Granero


Un granero es un almacén de grano y comida. La construcción de los graneros suele realizarse sobre suelos que mantienen la comida fuera del alcance de ratones y otras amenazas.

Es, en realidad, un sinónimo de hórreo y tiene también un sentido muy similar al de silo. En Castilla (España), a los graneros adosados a las viviendas se los denominaba trojes.

Desde la antigüedad, el grano se ha almacenado a granel.[1]​ Los graneros más antiguos que se han encontrado datan del 9500 AC [2]​ y se encuentran en los asentamientos del Neolítico A anterior a la alfarería en el Valle del Jordán. Los primeros se ubicaron en lugares entre otros edificios. Sin embargo, a partir del 8500 AC, se trasladaron al interior de las casas y, en el 7500 AC, el almacenamiento se realizó en habitaciones especiales.[2]​ Los primeros graneros medían 3 x 3 m en el exterior y tenían pisos suspendidos que protegían el grano de roedores e insectos y proporcionaban circulación de aire.[2]

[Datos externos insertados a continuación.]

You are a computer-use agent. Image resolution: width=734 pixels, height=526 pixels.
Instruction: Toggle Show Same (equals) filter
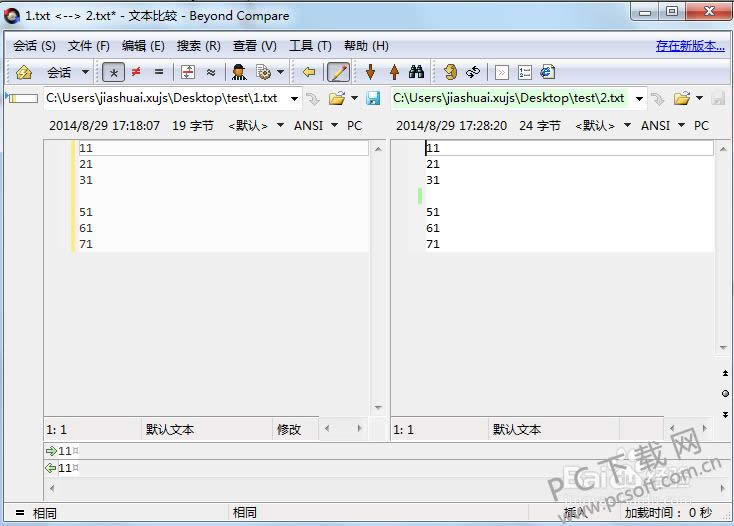coord(158,72)
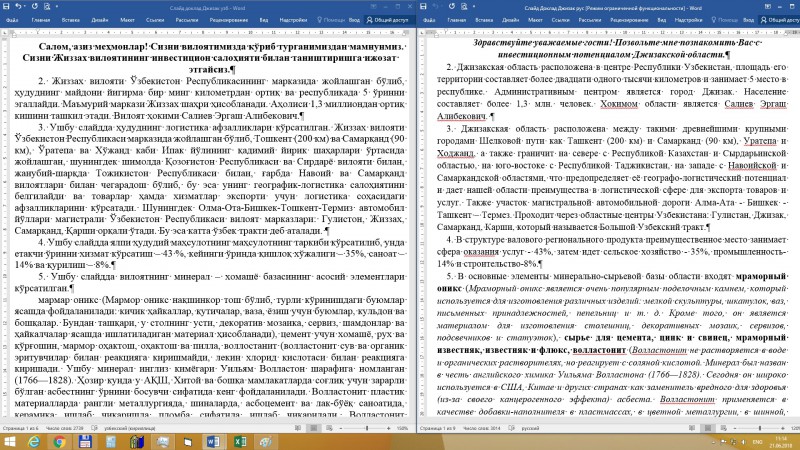
Task: Open the Вставка tab in left window
Action: (70, 20)
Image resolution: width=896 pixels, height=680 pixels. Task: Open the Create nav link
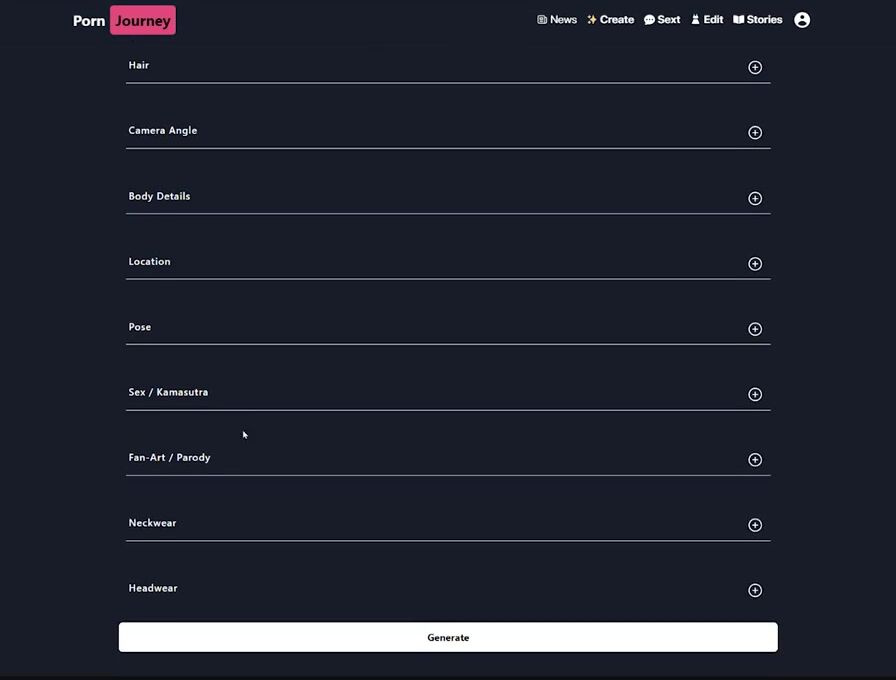pos(610,20)
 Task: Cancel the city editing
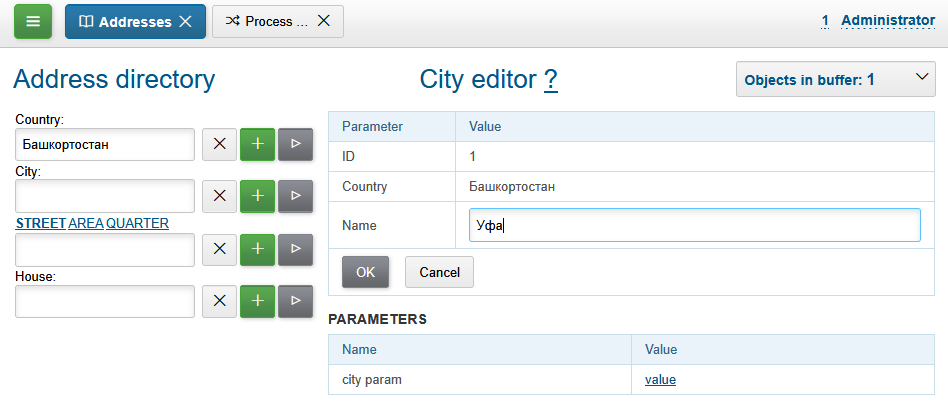pos(439,272)
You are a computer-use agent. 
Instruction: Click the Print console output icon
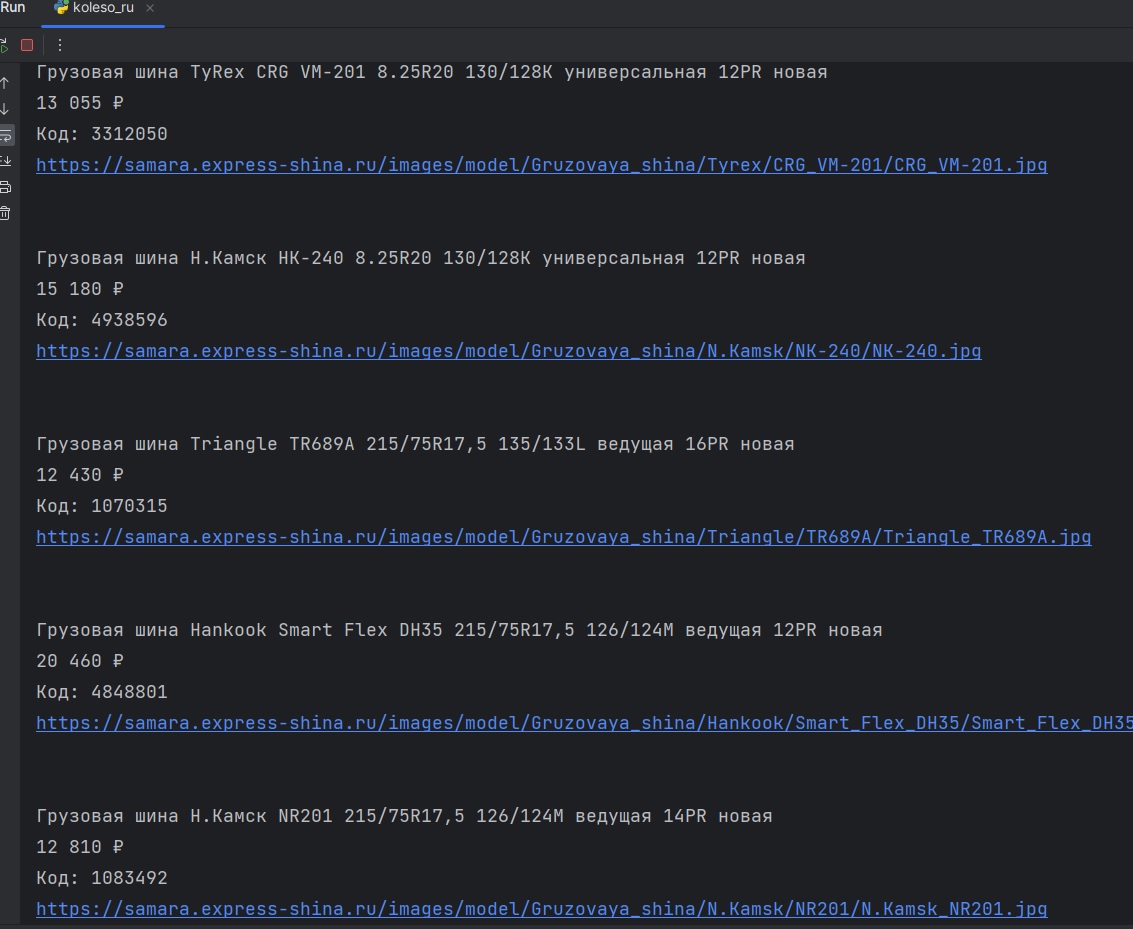pos(5,187)
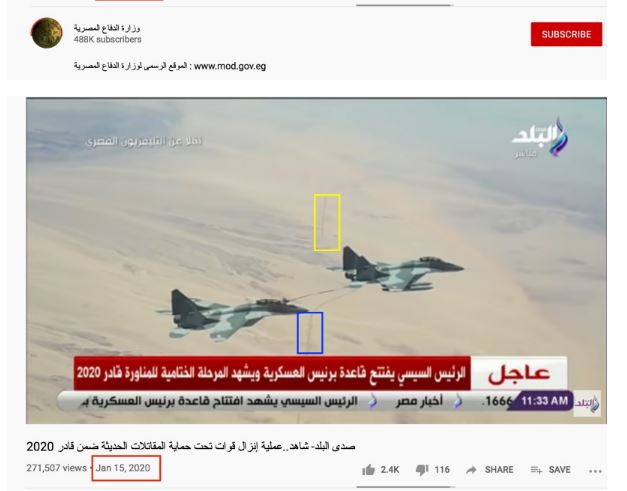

Estos graneros son seguidos por los de Mehrgarh, en el valle del Indo, del 6000 AC. Los antiguos egipcios tenían la costumbre de conservar el grano en años de abundancia contra años de escasez. Dado que el clima de Egipto es muy seco, el grano podría almacenarse en pozos durante mucho tiempo sin una pérdida perceptible de calidad.

Históricamente, un silo era un pozo para almacenar granos. Es distinto de un granero, que es una estructura sobre el suelo.

El grano debe mantenerse alejado de la humedad durante el mayor tiempo posible para conservarlo en buenas condiciones y evitar el crecimiento de moho. El grano recién cosechado que se lleva a un granero tiende a contener un exceso de humedad, lo que fomenta el crecimiento de moho y conduce a la fermentación y al calentamiento, los cuales son indeseables y afectan la calidad. La fermentación generalmente echa a perder el grano y puede causar cambios químicos que crean micotoxinas venenosas.


Un granero elevado para evitar la humedad y los roedores.